Henry has frequently remarked that he found Shakespeare scary as a kid and I suspect this experience deeply influences his performance style. He is a man determined not to make Shakespeare intimidating. This is not to say his Othello and now, his Antipholus, are light-hearted, simplistic creations - Henry’s performances have great depth. But this emotional depth comes primarily from Henry’s natural warmth as an actor, his straightforward approach to Shakespeare’s text and his instinctive interaction with the crowd.
This is a play about losing one’s sense of self – and sanity – so it’s a massive relief and help to have such a grounded performer in the central role. Henry plays one of two twins, both called Antipholus, who were separated at birth and now, years later, are united to head-spinning, comic effect. In a typical twist, these twins also have twin servants and the baffled characters are not only seeing double, but quadruple.

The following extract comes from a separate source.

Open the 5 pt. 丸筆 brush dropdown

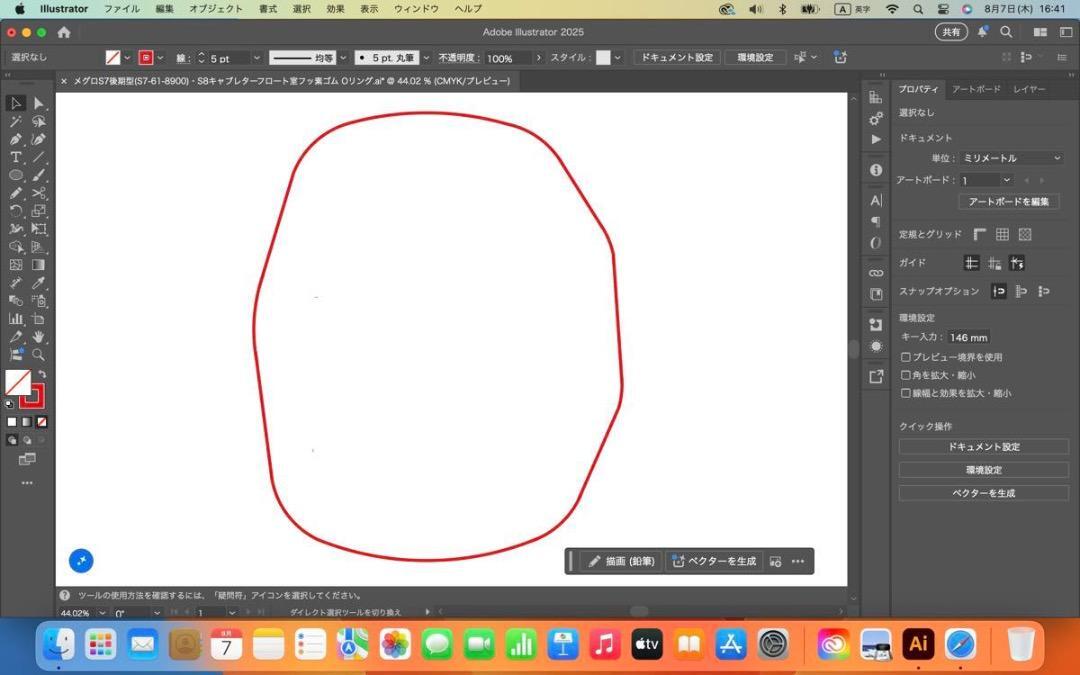click(426, 58)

Henry’s infectious incredulity – those massive eyes that role with such relish – emphasises the frantic, unfurling chaos around him. He also takes the edge off what can sometimes seem a cruel play. There’s a flurry of beatings here, as each Antipholus grows increasingly exasperated, but Henry’s fights never sting. He chases Dromio with a snooker cue, spirals around with swinging punches, grunts and groans - and yet his blows never connect.
Such lightness is not replicated in Henry’s double, Antipholus of Ephesus (Chris Jarman), who is a much thornier type. Although this allows for a complex relationship between Antipholus and his wife, Adriana, it also drains the fun right out of things. Jarman’s scenes feel unnecessarily heavy and lack the teasing element of surprise found elsewhere.
The first few scenes, too, are over-burdened. Dominic Cooke’s opening is certainly emphatic, as he gleefully manipulates Bunny Christie’s extraordinary set and visually re-enacts the storm which first tore these twins apart. Christie’s massive, creaking wooden structure rattles in the wind and, eventually, is split right in two. But the storm drowns out the words and one of the few delicate, lyrical moments in this spirited comedy is lost.
Whilst Cooke overdoes it at the start, his production also suffers from restraint. The last few scenes, as the two Antipholuses are chased around by a hoard of characters and a ‘real-live ambulance’, are thrillingly nutty but it takes a while for the madness to be unleashed. Cooke’s Ephesus could be London and, whilst the lurching prostitutes and general odd-balls add to this idea of confused identity, it sometimes feels a bit too real. The Comedy of Errors is, to me, the closest we’ll get to Shakespeare on an acid trip. Whilst Henry’s performance is ecstasy the production, for all its brilliant visual invention, is a touch too sober for me.